David Feole, 34, and the rest of his family were unharmed.
"It was not fun driving away from the storm. Nerve-wracking for sure," Celeste Feole said on Facebook shortly before midnight that day. Earlier, she posted this dramatic narrative at that platform:
"We were just leaving the drive thru and I could see the big swirl of tornado in my rearview mirror on Main Street headed east out of town.
"I have all of my babies. We were racing away from the tornado, headed home to take shelter while FaceTiming with my husband, who is stuck at work. Then he started cutting in and out. The tornado touched down.
"Felt like this was happening from the movies. It was so scary! I saw a fire light up -- maybe a transformer blew. It came by and went so fast."
On Sunday, Feole and neighbors delivered food and beverages to cleanup workers, Consumers Energy crews and first responders, an effort she helped organize.
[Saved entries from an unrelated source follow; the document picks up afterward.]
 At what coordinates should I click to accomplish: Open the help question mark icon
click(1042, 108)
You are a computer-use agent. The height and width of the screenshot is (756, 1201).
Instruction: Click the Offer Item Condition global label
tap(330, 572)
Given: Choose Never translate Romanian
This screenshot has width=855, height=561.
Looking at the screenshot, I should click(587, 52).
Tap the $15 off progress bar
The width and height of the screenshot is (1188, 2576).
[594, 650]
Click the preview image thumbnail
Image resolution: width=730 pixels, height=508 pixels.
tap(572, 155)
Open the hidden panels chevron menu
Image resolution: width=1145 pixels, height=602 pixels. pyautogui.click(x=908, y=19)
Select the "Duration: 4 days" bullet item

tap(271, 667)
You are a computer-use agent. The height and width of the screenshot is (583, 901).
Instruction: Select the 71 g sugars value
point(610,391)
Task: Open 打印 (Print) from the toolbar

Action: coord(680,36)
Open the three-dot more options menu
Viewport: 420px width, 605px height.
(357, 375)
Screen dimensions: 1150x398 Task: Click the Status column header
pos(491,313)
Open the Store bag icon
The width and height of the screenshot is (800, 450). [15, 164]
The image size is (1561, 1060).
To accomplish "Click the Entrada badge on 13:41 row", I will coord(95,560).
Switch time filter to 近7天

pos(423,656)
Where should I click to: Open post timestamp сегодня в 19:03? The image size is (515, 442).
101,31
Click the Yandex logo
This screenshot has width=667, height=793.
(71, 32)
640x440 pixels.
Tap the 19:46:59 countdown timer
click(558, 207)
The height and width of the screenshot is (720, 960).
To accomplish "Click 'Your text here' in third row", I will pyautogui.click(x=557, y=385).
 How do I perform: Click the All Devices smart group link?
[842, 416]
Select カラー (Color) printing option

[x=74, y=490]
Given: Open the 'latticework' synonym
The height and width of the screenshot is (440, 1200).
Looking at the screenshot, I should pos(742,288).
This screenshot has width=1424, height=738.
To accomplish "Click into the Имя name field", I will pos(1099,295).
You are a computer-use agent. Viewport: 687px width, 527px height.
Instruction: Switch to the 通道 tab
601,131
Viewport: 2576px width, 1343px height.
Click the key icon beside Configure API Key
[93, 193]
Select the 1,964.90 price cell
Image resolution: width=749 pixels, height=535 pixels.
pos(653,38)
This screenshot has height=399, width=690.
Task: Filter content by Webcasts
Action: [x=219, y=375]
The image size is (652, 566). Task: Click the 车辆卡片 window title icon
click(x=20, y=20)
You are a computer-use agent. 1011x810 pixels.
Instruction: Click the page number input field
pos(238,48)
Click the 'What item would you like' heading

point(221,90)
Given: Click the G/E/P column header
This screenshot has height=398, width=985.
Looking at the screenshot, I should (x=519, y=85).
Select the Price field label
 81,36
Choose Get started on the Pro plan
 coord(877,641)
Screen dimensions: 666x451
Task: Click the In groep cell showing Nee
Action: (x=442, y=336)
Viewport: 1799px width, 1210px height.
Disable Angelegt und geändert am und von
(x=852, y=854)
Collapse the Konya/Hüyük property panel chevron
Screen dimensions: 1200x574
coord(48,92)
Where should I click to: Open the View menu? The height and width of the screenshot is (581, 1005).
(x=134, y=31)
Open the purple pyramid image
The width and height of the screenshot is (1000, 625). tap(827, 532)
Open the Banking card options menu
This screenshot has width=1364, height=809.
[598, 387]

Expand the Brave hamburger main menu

She owns Celeste Lovely Photography and typically shoots portraits, senior photos, engagements and weddings. Suddenly she was a photojournalist documenting her city's devastation on a rolling tour of its commercial center.
Images below are among 40 she posted on Facebook three hours after the EF-3 tornado with 150 mph winds cut a 16.6-mile swath from east to west through a 200-yard-wide corridor. It killed two people and sent 44 to hospitals.
Gaylord, a city of 4,300 along I-75, is 230 miles northwest of Detroit. The rare tornado was its first in a half-century.
The local United Way branch has an Otsego County Disaster Relief fund with a $100,000 goal to help "sustain our neighbors with emergency response long after the physical debris is cleared." Over $25,000 is donated as of Sunday night.